Un cable más inservible me obliga arrastrarme para superar un resalte de un
metro. No puedo fiar mis pies a la roca resbaladiza ni a la capa de barro
arcilloso que la cubre. El sendero se ha convertido en una carrera de
obstáculos. En un recodo del camino me tropiezo con una pareja en la
cincuentena que sigue mis movimientos con preocupación cuando en ausencia de
los cables me veo obligado a descender por un riacho de agua para alcanzar unos
clavos que en algún momento debieron sujetar cables de acero ahora
desaparecidos. Un delicado paso de escalada que me deja junto a la pareja que
espera su turno atenta a mis movimientos. Esta gente es a veces seria en
exceso. Allá los dejo con su indecisión para volver nuevamente a los accidentes
del sendero, ahora una especie de chimenea que se eleva verticalmente para
superar un resalte rocoso cubierto parcialmente por pinos enanos.
Cuando
la niebla se abre un poco, en el valle aparece un gran lago y una bucólica
pradería. Abajo la vida es más fácil, parece decir aquella repentina aparición.

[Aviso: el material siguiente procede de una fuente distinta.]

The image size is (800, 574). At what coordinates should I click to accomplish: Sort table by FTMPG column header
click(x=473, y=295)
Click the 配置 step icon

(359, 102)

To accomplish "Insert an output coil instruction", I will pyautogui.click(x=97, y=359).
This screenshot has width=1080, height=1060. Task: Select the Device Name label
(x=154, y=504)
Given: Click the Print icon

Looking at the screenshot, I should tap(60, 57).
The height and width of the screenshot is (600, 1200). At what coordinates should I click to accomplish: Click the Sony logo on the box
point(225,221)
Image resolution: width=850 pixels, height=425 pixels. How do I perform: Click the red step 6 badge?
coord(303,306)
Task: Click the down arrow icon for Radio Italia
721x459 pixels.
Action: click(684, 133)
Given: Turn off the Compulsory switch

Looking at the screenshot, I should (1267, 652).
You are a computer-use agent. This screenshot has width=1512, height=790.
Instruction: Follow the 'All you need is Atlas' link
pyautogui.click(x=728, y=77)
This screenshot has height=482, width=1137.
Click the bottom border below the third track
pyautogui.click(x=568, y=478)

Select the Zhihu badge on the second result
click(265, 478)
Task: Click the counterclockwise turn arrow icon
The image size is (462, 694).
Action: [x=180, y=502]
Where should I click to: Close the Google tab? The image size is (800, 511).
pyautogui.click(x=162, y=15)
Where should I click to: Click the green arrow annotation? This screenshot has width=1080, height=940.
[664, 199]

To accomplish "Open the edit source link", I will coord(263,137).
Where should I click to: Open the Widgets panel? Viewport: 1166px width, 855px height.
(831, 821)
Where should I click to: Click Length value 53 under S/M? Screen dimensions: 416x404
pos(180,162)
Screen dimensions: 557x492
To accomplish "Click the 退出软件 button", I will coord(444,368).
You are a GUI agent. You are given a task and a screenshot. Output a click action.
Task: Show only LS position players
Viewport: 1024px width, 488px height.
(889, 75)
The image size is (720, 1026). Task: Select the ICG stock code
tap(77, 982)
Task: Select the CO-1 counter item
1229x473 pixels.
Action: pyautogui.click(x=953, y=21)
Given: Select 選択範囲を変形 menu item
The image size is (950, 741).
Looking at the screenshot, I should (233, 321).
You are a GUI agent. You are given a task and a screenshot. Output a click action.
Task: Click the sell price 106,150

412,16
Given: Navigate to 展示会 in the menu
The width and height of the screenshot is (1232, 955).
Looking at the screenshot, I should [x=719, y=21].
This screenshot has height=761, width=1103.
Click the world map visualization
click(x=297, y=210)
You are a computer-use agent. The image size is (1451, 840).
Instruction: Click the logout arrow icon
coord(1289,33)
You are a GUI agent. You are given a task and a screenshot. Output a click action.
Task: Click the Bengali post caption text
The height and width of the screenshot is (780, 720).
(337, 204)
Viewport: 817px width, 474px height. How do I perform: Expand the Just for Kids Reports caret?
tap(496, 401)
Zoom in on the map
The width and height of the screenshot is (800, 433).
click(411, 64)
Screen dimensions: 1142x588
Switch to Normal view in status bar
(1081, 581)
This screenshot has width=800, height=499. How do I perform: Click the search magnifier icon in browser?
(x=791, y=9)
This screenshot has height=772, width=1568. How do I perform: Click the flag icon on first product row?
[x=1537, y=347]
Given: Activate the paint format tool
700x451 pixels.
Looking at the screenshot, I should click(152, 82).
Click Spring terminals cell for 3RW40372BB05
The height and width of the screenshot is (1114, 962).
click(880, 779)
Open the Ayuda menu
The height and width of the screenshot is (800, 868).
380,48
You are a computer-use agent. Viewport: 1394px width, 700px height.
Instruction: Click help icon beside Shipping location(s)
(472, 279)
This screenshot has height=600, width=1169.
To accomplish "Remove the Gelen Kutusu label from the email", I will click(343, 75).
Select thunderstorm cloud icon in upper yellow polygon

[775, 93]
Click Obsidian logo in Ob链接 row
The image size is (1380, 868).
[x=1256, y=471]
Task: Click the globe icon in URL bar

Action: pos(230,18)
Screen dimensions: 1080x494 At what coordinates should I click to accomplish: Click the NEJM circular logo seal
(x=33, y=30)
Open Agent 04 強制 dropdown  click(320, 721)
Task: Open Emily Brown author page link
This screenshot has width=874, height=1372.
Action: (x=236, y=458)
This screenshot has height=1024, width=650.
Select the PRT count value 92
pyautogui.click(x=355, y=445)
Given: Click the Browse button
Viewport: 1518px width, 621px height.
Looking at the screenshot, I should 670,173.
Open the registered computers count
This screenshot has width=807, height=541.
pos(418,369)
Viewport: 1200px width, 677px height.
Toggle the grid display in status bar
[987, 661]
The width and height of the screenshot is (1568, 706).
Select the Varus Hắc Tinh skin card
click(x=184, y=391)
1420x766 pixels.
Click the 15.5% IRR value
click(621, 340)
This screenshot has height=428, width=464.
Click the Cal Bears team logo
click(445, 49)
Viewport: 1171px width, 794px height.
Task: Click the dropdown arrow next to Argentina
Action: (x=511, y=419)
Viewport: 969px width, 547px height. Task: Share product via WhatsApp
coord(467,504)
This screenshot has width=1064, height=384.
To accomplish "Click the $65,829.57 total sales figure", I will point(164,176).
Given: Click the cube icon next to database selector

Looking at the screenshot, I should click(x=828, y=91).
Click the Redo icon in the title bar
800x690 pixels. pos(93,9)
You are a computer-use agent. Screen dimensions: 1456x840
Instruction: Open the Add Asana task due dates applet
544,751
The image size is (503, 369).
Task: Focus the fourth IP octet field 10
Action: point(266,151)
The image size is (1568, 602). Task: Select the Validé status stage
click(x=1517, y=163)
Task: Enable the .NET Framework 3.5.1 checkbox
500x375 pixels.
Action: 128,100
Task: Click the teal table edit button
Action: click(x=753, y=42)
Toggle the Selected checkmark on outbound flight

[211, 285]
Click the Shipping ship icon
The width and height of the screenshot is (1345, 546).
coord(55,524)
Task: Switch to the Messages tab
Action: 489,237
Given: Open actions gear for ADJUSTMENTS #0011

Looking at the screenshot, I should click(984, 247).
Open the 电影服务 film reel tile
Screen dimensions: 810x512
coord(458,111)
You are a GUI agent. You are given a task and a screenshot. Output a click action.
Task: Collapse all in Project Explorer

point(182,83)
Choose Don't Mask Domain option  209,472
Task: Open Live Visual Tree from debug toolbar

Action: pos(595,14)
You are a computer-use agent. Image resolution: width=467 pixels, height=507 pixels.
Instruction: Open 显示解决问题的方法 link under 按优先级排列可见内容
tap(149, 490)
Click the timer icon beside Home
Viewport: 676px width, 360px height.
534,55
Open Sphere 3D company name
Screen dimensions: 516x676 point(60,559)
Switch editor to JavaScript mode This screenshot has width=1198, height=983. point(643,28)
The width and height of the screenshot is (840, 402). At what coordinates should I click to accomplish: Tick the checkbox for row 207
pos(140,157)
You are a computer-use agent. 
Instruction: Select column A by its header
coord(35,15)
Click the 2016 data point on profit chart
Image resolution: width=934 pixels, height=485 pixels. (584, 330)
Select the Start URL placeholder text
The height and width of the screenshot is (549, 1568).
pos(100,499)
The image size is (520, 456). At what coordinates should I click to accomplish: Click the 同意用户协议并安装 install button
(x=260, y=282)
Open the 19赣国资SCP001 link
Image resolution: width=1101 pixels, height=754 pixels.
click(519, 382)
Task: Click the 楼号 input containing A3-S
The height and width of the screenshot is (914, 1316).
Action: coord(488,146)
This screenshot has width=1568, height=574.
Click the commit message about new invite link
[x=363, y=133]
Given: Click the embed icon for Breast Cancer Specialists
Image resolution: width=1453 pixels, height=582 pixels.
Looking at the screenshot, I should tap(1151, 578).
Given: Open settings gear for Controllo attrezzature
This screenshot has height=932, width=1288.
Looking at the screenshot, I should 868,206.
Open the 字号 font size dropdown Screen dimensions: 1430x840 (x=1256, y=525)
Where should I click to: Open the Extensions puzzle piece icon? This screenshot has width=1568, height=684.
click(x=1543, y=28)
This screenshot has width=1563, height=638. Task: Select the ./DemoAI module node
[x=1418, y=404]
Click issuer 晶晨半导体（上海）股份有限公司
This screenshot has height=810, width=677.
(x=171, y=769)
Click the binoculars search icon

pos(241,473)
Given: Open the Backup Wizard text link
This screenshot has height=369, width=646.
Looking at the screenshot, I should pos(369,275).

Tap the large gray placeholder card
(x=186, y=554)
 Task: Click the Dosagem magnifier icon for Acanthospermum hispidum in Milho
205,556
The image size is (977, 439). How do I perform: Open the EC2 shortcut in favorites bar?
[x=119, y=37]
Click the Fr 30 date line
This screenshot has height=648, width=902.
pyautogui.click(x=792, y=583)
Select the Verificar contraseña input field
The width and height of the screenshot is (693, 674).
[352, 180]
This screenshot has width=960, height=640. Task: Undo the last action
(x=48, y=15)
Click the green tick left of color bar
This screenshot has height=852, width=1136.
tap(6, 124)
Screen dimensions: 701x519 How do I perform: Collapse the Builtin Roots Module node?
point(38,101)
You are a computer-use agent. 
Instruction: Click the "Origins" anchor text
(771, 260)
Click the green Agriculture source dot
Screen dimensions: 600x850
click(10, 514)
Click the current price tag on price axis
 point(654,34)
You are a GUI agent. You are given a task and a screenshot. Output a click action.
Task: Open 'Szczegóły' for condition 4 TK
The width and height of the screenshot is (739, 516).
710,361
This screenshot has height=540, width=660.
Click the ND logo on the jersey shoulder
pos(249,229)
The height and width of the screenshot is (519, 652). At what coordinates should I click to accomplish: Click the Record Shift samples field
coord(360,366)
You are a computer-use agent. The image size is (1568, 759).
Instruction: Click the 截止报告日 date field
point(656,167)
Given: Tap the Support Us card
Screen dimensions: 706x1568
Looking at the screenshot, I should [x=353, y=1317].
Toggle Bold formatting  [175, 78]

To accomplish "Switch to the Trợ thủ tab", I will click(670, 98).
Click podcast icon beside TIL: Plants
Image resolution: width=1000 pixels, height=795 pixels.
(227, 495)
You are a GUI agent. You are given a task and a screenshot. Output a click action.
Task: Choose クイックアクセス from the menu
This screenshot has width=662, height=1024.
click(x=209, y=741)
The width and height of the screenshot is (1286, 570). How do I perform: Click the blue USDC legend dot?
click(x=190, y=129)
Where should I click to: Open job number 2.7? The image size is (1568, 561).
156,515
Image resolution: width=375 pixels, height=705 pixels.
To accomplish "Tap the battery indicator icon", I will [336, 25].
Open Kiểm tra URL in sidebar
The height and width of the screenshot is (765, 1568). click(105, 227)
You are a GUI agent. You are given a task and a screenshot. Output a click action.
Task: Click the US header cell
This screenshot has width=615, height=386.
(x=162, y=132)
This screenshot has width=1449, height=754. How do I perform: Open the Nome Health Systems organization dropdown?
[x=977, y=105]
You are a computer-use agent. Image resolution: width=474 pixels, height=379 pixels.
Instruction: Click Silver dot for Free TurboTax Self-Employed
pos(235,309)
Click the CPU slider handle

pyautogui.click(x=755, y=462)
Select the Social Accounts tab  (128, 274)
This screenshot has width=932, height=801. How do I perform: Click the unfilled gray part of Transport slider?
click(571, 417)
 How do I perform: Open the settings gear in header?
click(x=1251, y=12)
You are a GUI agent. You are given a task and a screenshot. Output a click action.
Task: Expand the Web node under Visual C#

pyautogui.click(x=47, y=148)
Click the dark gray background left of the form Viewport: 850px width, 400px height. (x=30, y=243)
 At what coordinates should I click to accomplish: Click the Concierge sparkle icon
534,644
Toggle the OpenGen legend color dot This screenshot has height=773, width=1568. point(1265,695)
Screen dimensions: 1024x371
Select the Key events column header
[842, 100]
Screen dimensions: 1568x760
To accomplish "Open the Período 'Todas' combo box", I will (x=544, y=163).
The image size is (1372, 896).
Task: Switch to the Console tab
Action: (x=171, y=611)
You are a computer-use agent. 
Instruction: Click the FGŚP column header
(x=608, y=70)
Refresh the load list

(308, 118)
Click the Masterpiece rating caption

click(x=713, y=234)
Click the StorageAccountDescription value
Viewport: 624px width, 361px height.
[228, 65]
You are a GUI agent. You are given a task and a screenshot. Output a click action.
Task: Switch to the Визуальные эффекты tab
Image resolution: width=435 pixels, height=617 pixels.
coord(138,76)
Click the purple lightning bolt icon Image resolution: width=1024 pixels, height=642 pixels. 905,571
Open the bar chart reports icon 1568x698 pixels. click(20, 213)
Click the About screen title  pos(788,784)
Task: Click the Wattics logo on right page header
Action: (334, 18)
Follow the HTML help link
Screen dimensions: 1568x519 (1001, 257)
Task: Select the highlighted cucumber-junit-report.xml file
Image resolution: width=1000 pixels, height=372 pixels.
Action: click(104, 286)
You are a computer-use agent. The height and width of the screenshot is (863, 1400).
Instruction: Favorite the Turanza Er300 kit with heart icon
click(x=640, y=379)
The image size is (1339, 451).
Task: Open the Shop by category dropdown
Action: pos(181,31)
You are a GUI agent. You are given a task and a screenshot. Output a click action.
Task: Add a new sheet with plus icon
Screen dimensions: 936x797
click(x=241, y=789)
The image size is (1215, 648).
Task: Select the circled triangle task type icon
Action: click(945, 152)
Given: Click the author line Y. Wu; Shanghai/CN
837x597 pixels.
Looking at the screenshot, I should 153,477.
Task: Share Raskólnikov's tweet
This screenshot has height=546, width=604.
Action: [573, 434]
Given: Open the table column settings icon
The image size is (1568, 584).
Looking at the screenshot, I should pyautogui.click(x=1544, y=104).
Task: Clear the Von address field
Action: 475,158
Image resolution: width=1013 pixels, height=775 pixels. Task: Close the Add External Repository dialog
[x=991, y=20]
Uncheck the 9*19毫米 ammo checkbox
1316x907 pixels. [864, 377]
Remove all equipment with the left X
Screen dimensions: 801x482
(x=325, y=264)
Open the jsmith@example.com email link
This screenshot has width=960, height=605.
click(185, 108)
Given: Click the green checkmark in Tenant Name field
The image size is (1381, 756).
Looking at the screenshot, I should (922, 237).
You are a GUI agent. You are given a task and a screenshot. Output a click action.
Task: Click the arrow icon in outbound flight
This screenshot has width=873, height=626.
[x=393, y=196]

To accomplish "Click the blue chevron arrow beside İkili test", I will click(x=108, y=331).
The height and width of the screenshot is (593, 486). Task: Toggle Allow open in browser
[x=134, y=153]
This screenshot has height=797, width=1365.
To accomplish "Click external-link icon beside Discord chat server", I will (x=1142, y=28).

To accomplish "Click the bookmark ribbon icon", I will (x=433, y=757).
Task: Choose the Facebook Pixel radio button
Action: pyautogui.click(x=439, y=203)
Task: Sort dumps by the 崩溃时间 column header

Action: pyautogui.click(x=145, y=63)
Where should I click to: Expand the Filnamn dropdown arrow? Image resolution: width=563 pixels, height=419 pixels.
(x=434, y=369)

En mi mapa hay un sendero que evita dar un largo rodeo hasta el collado de
Bockkarscharte, pero cuando llego al cruce ni siquiera lo considero; el camino
baja por una terreno muy abrupto y se pierde entre las hierbas altas. Tampoco
la siguiente bifurcación, en un tramo de bastante pendiente, es un sendero en regla.
Aquí dos trazos de la Vía
Alpina se juntan. Abandono el morado, que viene desde el
Adriático rodeando los Alpes por su extremo oriental siguiendo las cercanías de
la frontera eslovena y austriaca y tomo el rojo en dirección este con la
intención de alcanzar en una veintena de días un tramo que hice hace un par de
años, ya en el dominio de las Dolomitas.
El
sendero resulta apenas una insinuación sobre el terreno. Todo el rato llueve
con una lluvia fina que no molesta demasiado. Me toca vagar con frecuencia por
la ladera con el gps en mano tratando de localizar el camino. Abajo, el valle
aparece como una llanura donde el río se ramifica hasta ocupar la anchura entre
ladera y ladera. Es un lugar salvaje nada visitado con los caminos abandonados
o perdidos entre la vegetación. Ya en el valle todavía me quedarán diecisiete
kilómetros de una monótona pista que discurre por un bosque de abetos. Pasado
el mediodía decido parar al llamado del dolor de espalda que se está haciendo
mucho más agudo. A mi espalda no le gusta el terreno llano. Llevo cinco horas
de camino sin parar. Me tumbo bajo la lluvia a dar cuenta de mi
desayuno–comida: un par de zanahorias.
El
camino hasta WeiBenbach se me hará muy penoso. Dos zanahorias habrán sido todo
mi alimento para doce horas de marcha por alta montaña. Encontré un
supermercado, me tomé una pizza de cuatro quesos con una cerveza en un bar y,
como seguía lloviendo, cuando se hizo tarde, me fui directamente a buscar uno
de esos cómodos cobijos que hacen de parada de autobús y que ya usé más de una
vez el pasado año en los Alpes Suizos.